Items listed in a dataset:
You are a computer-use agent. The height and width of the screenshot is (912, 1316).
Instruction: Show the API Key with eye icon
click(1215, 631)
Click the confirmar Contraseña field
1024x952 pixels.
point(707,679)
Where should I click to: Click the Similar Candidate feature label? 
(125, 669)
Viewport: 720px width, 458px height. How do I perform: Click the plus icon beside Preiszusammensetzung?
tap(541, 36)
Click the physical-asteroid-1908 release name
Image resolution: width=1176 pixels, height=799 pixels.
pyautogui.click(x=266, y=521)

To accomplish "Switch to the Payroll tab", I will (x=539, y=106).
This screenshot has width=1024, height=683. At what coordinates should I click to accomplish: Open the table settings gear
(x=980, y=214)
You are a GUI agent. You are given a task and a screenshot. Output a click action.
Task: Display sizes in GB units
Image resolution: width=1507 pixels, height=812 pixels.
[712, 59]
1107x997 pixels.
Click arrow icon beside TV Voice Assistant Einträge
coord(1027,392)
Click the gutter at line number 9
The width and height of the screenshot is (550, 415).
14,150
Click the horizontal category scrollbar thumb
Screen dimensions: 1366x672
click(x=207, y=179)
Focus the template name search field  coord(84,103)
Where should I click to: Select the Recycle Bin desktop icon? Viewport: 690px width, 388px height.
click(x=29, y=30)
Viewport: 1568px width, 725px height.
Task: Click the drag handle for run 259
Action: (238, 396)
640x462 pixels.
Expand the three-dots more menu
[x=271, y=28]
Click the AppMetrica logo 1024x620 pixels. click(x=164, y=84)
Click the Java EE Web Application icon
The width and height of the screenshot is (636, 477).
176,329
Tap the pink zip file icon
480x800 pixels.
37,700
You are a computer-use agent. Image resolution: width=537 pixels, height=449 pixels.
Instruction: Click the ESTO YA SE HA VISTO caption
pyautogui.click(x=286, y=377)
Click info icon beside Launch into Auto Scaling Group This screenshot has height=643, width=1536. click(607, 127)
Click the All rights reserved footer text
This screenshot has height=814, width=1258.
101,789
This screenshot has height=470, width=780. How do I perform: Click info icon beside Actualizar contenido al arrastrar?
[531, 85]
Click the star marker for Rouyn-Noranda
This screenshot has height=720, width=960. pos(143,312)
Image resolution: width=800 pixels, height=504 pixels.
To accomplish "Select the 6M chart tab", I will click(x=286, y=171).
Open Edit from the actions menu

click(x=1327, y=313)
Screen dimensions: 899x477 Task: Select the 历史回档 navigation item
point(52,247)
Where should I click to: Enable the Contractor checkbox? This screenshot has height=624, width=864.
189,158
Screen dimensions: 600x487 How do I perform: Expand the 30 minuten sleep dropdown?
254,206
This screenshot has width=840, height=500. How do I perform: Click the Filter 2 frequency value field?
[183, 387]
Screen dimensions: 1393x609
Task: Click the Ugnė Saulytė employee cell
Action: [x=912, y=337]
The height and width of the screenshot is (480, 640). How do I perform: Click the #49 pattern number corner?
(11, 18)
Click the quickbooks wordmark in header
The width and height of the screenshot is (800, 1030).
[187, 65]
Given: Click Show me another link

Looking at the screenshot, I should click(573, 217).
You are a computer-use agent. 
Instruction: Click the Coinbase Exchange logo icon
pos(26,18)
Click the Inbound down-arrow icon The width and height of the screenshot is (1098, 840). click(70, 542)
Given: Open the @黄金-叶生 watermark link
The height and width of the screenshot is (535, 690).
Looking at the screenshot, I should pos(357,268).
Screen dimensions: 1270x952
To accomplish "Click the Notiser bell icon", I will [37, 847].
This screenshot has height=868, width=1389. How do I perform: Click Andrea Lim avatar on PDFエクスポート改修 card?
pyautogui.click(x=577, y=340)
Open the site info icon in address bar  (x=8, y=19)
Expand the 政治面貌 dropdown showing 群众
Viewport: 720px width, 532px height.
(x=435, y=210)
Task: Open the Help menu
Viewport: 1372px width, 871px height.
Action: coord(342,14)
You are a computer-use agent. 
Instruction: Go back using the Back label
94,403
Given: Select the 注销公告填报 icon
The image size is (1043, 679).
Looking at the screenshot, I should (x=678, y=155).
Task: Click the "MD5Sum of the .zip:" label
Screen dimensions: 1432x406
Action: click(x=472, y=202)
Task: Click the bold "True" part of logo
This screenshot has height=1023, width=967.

PROBLEM DESCRIPTION: Please pull out every line of the items above that contains the string "Expand". Case counts.

COMPLETE ANSWER:
Expand the three-dots more menu
Screen dimensions: 600x487 How do I perform: Expand the 30 minuten sleep dropdown?
Expand the 政治面貌 dropdown showing 群众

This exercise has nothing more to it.